• **Goal of the exercise**
Continue the comment thread below about the troubled launch of the health insurance enrollment website, starting after its final sentence.

• **Text for analysis**
□ □ □

Think about it, MB, this really wasn’t that complex before the consultants got hold of it. The complexity doesn’t get sticky until the subsidies enter the picture, and most of the people who need the subsidies are unlikely to be geeks or have powerful equipment. No one considered the users as they should have from the beginning.

You were fortunate to be able to review the process as it was being created and change consultants on the fly, which is very difficult with Federal contractors. You were designing for the ‘dimmest bulb’ among the users, while these people were creating a ‘web experience’. They should have been looking at the process used to buy something on the ‘Net – a very plain and obvious form to fill in that doesn’t go forward until all of the information has been entered and verified. That’s what the site should have looked like – a standard form.

Regardless, these things take time and testing, which those currently screaming don’t seem to want to understand. It should have been tested for at least three months before going live, but they ran out of time. Bad planning.

3 hipparchia { 10.28.13 at 7:55 pm }

It should have been tested for at least three months before going live,

wellll……

since you can’t even start using your new obamacare insurance until january 1 2013, and since you have until march 31 2013 to sign up penalty-free, one could make the argument that THIS IS the testing phase.

4 Badtux { 10.28.13 at 9:48 pm }

It’s always bad form, though, Hipparchia, to use your paying customers as your beta testers :twisted:.

My take on it: It’s clear from the fact that *some* people are getting enrolled in the thing that it *can* be fixed. Sort of my rule of thumb as a project manager — if it works for some people, we can eventually wring it out so that it works for everybody. In its current state I’d consider it late alpha, it’ll probably be ready for beta by the end of November, and completely ready for production by the end of March. Just seat of pants, but experienced pants :).

The problem is that all of this alpha and beta testing should have started *last* March, instead of waiting until two weeks before it was supposed to go into production to even *start* integration testing. But (shrug). So it goes. What’s done is done, now it’s time to just make the thing work.

5 Bryan { 10.28.13 at 10:05 pm }

Yeah, it looks distinctively like a version .90 product. I get the feeling that the people who are successful probably have exactly the same information at all three government sites with no variations, and they typed it in properly. Normally it is the exception handling that fails.

□ □ □

• **Records**

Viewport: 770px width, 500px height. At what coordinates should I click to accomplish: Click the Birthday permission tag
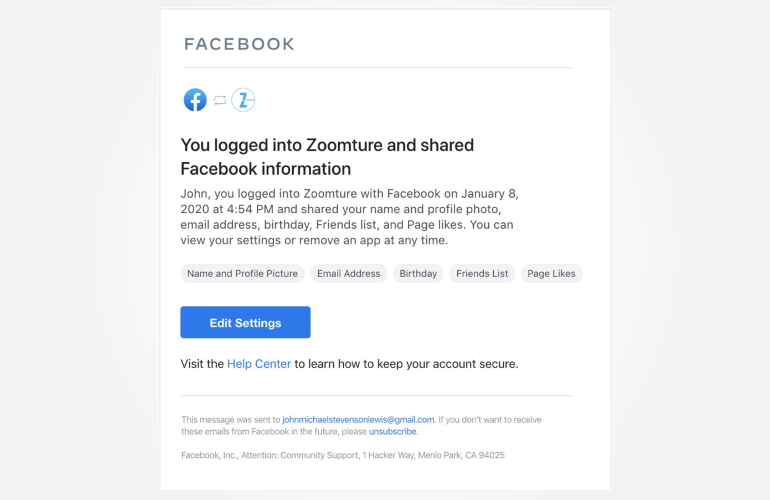[418, 273]
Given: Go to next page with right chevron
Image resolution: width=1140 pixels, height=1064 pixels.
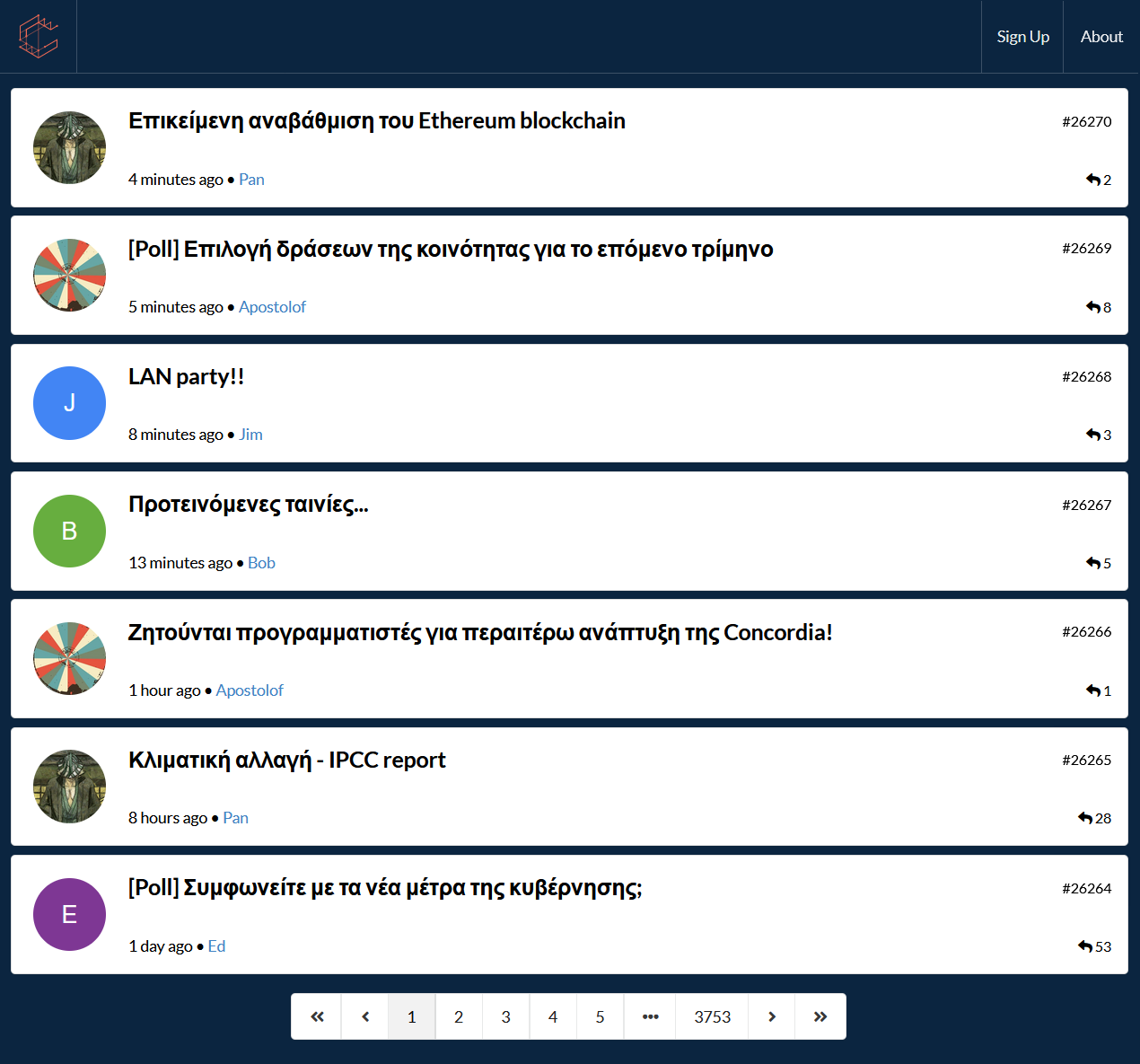Looking at the screenshot, I should point(772,1016).
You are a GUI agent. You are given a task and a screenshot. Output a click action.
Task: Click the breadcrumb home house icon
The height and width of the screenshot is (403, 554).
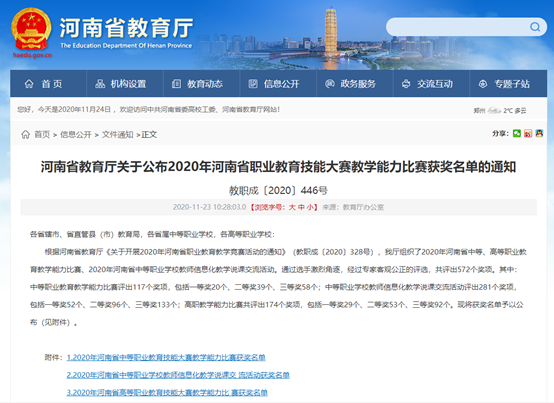pos(25,134)
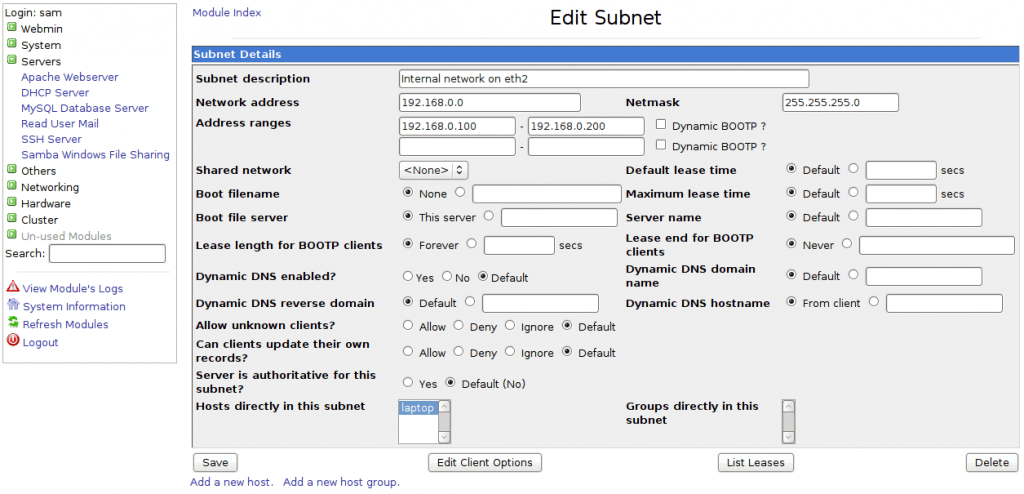Click the green icon beside Hardware
This screenshot has width=1024, height=494.
[x=12, y=203]
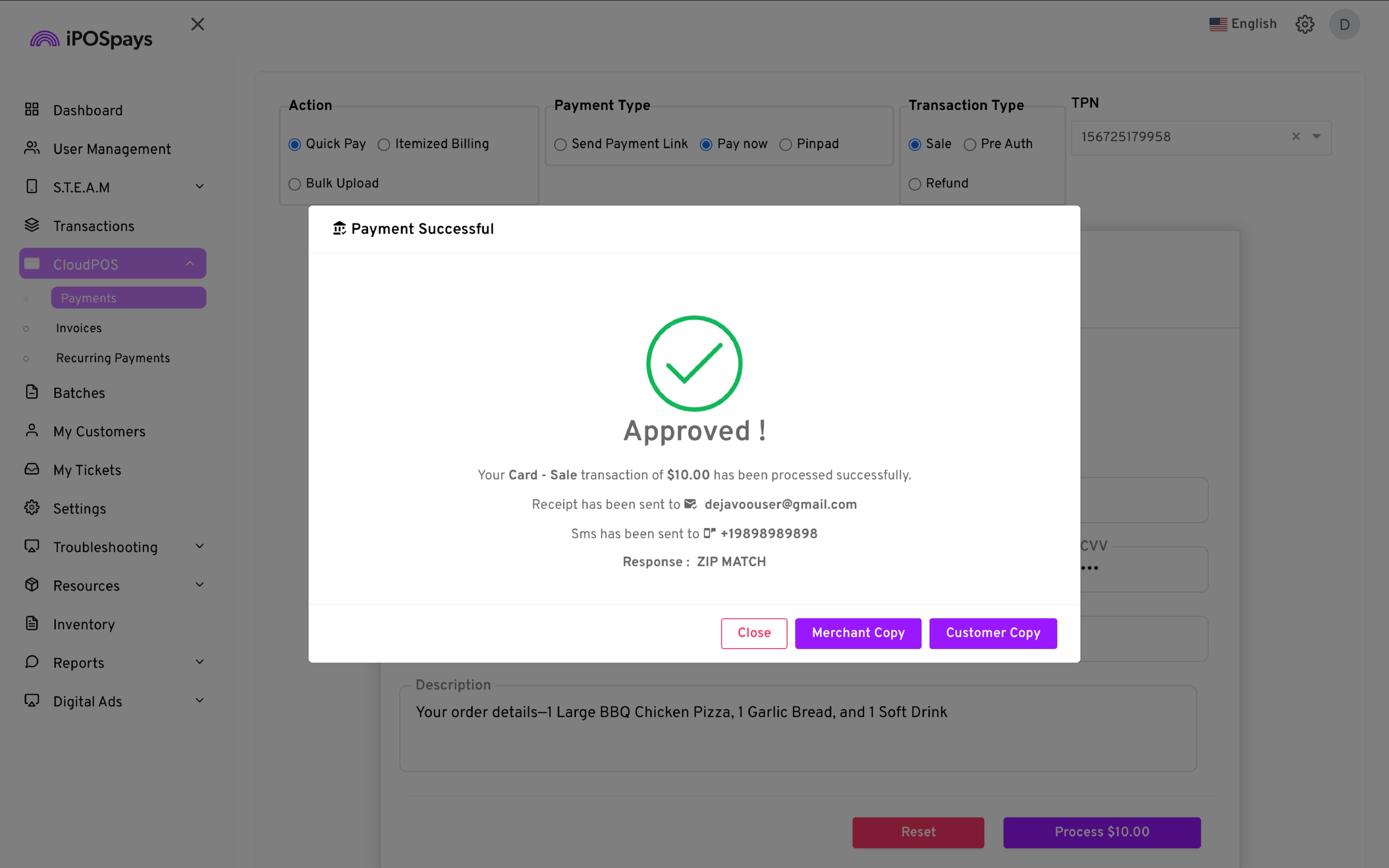Expand the Troubleshooting submenu

click(199, 546)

□ □ □

• **Response below**
Fallenmonk also mentioned that he got on with IE, but could with Firefox, so that may be part of it.

Yes, this is the beginning of the testing cycle, and three months is the minimum for a reasonable version 1.0, but I would want six.

6 hipparchia { 10.28.13 at 11:55 pm }

It’s always bad form, though, Hipparchia, to use your paying customers as your beta testers .

“paying customers” can afford to either go elsewhere or to not buy at all, which is not a true condition for most of the obamacare population.

7 hipparchia { 10.28.13 at 11:56 pm }

Fallenmonk also mentioned that he got on with IE

i’ve noticed over the years that a great many “web interfaces to taking your money” use only ie.

8 Bryan { 10.29.13 at 12:16 am }

The problem with IE only is that you eliminate the Mac and linux users, which is not a good thing, and the site won’t be ADA compliant for people using screen reading browsers which is kind of bad practice for government web sites.

‘Too much icing and not enough cake’ seems to be appropriate at this point.

It’s a good thing they don’t allow comments 🙂

9 Badtux { 10.30.13 at 12:28 am }

Hipparchia, we are all taxpayers (I hope!), so we are all paying customers of healthcare.gov whether we need to actually use it or not (I don’t, since my employer pays my insurance).

10 hipparchia { 10.30.13 at 10:57 pm }

we are all paying customers of healthcare.gov whether we need to actually use it or not

people who might want to buy insurance through the exchanges, but could go elsewhere if they wanted to, are paying customers. people who HAVE to get their insurance through the exchanges, or go without health care, are in a “your money or your life” situation. we used to call those people “victims of highway robbery” not “paying customers.”